Azerbaijanis may be jailed for insulting president on social media
Azerbaijan's parliament has approved a new law which makes insulting the country's president on social media a criminal offence.
Online defamation was already a crime, but the new law makes specific provisions for the president.
Offenders using fake accounts could face a 1,500 manats (£676; $855) fine and up to three years in jail for insults against Ilham Aliyev.
Azerbaijan's traditional media is strictly controlled by the government.
Social media had been a way for citizens to vent their frustration with the increasingly authoritarian government and failing economy - that is now complicated by the new law.
Online insults against Mr Aliyev that trace back to an authentic account will get a more lenient two year sentence and pay a smaller fine.

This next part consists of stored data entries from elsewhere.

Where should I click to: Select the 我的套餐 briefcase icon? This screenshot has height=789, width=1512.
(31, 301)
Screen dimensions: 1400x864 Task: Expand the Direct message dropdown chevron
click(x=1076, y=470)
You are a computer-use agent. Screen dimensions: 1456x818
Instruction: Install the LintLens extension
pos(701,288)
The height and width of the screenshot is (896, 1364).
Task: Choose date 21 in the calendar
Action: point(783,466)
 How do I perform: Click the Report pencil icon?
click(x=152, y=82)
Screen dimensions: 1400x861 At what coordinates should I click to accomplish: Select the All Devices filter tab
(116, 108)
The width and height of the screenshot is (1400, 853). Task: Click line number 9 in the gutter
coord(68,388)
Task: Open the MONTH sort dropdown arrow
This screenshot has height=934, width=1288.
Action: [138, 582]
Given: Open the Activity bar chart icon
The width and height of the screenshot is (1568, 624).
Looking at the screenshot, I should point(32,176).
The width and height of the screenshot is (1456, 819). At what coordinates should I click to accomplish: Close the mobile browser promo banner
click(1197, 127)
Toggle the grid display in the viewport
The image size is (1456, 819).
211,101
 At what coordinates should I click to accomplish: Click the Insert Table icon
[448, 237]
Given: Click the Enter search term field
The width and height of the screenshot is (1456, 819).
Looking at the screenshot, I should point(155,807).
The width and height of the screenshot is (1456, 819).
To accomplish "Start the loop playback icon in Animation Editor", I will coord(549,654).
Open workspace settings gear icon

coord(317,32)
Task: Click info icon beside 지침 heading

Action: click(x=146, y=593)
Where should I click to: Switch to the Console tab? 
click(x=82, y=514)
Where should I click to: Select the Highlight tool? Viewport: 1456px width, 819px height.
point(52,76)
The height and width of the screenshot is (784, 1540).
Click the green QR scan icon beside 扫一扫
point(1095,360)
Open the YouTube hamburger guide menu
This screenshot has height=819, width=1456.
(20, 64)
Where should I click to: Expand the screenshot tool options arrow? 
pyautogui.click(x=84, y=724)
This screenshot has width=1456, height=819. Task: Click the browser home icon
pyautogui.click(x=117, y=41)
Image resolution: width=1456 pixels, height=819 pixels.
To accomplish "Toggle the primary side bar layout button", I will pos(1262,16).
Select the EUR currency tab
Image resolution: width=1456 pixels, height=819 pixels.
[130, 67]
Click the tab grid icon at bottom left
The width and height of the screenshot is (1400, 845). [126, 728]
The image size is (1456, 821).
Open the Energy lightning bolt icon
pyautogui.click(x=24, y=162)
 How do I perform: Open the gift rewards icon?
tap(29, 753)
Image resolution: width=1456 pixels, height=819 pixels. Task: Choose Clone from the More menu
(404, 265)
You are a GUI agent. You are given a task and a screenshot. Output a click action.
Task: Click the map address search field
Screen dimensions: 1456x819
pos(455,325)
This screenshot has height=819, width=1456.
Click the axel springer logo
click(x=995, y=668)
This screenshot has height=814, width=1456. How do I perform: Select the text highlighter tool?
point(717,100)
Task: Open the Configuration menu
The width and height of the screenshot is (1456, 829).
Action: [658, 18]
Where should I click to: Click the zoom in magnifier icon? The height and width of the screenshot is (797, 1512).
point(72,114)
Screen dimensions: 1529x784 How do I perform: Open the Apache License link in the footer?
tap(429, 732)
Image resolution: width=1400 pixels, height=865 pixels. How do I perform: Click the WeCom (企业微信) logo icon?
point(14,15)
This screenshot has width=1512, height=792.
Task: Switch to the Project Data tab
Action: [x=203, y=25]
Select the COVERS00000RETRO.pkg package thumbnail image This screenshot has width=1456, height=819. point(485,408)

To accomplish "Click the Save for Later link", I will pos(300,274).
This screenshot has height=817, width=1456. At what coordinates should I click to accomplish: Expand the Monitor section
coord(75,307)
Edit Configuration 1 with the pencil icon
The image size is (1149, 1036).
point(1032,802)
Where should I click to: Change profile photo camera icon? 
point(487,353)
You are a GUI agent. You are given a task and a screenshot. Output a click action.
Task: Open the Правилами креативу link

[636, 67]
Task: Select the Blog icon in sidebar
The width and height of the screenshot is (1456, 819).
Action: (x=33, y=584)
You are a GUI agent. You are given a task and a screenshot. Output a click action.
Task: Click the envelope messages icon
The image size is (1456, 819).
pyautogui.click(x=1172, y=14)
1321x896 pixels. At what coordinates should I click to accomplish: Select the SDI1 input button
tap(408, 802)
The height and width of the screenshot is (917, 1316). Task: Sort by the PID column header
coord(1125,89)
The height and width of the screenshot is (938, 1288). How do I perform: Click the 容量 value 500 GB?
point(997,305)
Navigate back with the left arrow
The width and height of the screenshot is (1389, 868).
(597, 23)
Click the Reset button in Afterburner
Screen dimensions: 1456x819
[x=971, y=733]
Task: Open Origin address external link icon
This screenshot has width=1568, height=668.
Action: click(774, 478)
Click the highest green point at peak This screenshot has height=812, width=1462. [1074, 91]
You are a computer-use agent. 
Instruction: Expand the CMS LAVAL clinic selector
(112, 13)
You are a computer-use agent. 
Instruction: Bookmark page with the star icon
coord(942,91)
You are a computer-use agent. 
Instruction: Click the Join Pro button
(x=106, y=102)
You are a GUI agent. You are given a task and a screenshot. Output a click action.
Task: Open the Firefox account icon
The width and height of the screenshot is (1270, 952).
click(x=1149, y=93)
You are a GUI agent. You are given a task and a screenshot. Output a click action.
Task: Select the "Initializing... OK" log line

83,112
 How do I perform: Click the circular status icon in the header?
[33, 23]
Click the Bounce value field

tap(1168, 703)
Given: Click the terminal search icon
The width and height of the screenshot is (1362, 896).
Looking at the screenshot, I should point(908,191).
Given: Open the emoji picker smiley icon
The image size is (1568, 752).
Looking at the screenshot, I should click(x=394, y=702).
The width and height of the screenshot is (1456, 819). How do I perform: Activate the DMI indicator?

The BBC's South Caucasus correspondent, Rayhan Demytrie, says what constitutes an insult will be decided by domestic courts, which are not independent according to human rights groups.
In the past few years, dozens of journalists, youth and pro-democracy activists have found themselves behind bars for being critical of the country's leadership.
Around the world, several other countries have imposed harsh controls on the internet and social media, barring their citizens from criticising government officials.
In Thailand, strict lese majeste laws protect the royal family from insult or threat. Those who defame or insult the king, queen or heirs face up to 15 years in prison.
Turkey has repeatedly blocked social media in the run-up to elections and jailed journalists for critical coverage of the government. Russia recently blocked the social network LinkedIn and has jailed internet activists who have posted material critical of the government, Ukraine or Crimea, the peninsula it annexed in 2014.
On Thursday, The Gambia banned the internet and international phone calls during its presidential elections.